Basically, the purchase or construction of a property is a relatively secure investment. Even within 20 or 30 years, residential properties rarely lose value drastically. Anyone who additionally carries out necessary repairs and carries out renovations ensures that the value is maintained. In metropolitan areas around or in big cities such as Munich, Stuttgart, Hamburg or similar cities, even an increase in the value of the property and thus increase in the value of the entire property can be expected.
The disadvantage of this investment
The disadvantage of this investment: the money is not directly available. The sale of the home takes some time, so if you urgently need liquid funds, you may have to take an expensive intermediate loan. In terms of availability, a call money account in this case is certainly the better choice.
The return on the home
Another important point is the return. Those who buy shares usually achieve these by selling them at a higher price than the purchase price. In the real estate sector, things are different. You can rarely sell houses or apartments with an effective profit.

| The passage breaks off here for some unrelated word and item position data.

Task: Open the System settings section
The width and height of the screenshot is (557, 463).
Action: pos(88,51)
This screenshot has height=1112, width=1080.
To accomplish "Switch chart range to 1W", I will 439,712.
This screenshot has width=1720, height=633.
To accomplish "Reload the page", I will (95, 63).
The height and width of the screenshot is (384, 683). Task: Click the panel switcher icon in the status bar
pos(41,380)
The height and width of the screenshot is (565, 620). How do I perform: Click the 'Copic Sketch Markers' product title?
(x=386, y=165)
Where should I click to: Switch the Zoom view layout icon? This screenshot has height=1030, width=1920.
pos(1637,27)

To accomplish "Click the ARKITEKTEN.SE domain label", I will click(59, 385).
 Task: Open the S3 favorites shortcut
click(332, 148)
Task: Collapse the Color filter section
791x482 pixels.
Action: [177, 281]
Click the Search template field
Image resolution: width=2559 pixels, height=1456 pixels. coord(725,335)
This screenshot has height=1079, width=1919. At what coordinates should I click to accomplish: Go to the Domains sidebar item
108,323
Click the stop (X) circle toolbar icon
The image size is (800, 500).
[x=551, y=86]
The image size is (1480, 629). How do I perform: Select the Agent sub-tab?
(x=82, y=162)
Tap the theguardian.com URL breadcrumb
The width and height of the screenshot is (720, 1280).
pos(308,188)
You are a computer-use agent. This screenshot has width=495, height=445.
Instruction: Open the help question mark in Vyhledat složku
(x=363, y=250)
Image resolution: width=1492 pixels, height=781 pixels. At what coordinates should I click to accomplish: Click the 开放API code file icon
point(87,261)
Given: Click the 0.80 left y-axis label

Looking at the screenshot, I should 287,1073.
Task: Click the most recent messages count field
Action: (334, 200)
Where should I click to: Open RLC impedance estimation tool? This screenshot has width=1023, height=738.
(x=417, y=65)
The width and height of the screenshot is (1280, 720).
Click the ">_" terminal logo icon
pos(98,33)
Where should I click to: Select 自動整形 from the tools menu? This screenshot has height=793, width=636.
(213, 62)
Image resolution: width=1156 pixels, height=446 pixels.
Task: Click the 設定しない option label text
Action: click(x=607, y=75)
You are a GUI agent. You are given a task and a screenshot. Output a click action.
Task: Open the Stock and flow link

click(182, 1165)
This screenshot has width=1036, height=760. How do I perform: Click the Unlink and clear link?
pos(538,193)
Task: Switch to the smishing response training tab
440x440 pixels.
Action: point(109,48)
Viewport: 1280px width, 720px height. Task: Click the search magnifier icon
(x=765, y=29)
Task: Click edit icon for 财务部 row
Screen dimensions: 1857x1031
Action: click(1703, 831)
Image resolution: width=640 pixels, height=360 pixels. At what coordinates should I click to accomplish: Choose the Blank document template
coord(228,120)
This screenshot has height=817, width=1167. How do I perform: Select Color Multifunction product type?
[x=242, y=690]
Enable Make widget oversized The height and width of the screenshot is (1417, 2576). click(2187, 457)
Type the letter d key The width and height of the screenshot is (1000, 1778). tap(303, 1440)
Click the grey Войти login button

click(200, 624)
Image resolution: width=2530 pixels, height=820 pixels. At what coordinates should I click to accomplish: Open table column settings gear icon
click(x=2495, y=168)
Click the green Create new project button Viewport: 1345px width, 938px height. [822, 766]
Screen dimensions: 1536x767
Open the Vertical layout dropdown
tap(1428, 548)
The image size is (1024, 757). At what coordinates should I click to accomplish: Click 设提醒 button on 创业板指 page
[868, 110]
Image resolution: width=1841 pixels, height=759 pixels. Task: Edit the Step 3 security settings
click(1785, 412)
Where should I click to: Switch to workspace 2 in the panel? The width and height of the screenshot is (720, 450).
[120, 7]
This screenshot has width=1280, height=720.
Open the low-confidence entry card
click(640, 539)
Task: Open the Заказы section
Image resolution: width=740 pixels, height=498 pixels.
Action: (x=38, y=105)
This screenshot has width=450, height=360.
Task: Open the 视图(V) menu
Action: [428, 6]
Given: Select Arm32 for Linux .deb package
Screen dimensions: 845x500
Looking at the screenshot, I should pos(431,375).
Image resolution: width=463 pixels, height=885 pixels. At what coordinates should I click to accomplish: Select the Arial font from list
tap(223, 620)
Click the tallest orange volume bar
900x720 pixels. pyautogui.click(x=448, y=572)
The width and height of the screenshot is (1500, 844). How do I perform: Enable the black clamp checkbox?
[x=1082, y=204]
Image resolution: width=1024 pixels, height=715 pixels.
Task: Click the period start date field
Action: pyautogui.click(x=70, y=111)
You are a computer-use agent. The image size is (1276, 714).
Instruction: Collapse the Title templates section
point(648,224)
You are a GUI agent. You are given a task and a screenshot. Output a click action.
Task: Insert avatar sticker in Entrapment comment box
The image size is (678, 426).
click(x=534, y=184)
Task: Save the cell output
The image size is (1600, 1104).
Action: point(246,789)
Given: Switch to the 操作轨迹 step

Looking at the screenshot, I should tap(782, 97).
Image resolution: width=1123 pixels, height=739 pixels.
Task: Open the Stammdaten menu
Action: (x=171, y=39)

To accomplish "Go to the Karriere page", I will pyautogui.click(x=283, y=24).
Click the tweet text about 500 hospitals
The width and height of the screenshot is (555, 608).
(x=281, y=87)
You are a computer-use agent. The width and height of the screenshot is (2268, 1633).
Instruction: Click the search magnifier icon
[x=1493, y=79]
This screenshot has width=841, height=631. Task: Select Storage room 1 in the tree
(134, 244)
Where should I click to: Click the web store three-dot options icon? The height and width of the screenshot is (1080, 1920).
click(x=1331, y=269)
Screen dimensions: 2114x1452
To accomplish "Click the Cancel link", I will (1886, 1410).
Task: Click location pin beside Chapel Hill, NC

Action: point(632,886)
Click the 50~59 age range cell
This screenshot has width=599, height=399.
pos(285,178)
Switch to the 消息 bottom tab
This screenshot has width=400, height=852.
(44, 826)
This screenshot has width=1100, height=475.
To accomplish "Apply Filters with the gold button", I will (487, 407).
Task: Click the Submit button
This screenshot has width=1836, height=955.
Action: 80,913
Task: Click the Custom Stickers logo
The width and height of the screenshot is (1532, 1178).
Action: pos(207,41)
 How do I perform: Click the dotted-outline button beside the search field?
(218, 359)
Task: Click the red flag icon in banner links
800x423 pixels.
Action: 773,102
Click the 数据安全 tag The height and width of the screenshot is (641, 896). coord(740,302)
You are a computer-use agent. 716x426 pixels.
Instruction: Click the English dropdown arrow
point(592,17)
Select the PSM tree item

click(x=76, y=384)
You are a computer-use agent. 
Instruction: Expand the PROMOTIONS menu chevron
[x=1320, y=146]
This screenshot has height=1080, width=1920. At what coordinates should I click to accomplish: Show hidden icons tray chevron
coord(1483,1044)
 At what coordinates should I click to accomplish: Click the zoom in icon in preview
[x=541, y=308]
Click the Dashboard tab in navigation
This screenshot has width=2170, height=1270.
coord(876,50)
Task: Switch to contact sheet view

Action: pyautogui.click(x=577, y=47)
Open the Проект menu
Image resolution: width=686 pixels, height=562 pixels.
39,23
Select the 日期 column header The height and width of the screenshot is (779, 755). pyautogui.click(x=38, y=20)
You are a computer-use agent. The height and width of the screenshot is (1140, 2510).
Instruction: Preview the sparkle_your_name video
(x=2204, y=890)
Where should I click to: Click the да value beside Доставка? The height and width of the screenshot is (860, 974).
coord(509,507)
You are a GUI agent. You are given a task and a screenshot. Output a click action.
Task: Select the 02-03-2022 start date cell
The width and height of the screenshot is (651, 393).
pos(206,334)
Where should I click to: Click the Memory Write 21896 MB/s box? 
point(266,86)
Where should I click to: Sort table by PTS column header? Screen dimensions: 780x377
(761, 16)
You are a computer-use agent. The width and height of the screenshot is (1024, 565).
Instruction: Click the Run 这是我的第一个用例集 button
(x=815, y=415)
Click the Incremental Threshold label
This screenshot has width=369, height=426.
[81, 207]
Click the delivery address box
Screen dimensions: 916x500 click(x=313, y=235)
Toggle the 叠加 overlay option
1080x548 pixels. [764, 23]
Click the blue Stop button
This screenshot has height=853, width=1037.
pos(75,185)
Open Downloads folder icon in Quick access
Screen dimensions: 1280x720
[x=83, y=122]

The yield arises here by rent payments. In the case of the home of course, you do not take rent, after all, you inhabit the object itself. So you have no return?
Just because you have no rental income does not mean that your house will not bring you any money. From now on, you do not have to pay yourself anymore. Exactly these accrued rent payments are now your return.
Invoice based on a practical example
You buy a house worth 500,000 euros with 150 square meters of living space and finance your property without credit. Look now on the internet for the rent index, for example, you realize that the square meter costs in your neighborhood 10 euros. As a result, almost 1,500 euros per month are avoided. That you would never rent an apartment of 150 square meters is irrelevant to the calculation of your return. Calculated annually take 18,000 euros, which corresponds to an investment of 500,000 euros, a return of 3.6 percent.
It should be mentioned that this is a very simplified calculation. Of course, you would need to include potential brokerage costs, the depreciation of your home over time, or lending rates.
One main reason to invest in real estate is inflation. This may also be regarded as a return. Let’s say you have 20,000 euros. You can buy exactly one car from it. But now you want to buy some new tires that cost 2,000 euros. Consequently, you invest your money at an interest rate of 10 percent. After a year, you have 22,000 euros in the account. However, since inflation was a staggering 20 percent, the car now costs 24,000 euros and the tires 2,400 euros.
Suppose you buy a small apartment for this 20,000 euros. Within one year, this suffers no loss of value. The inflation is again 20 percent. Now you can easily sell your apartment for 24,000 euros. Although you did not make a profit in this case, you kept your money safe from inflation.
So we can state that the home is a low-risk and relatively inflation-proof investment. In return, the return is generally lower than for investments in the stock market. But when you buy or build a house, you are not just investing in real assets. The emotional connection can not outweigh any money in the world, you should always keep this in mind.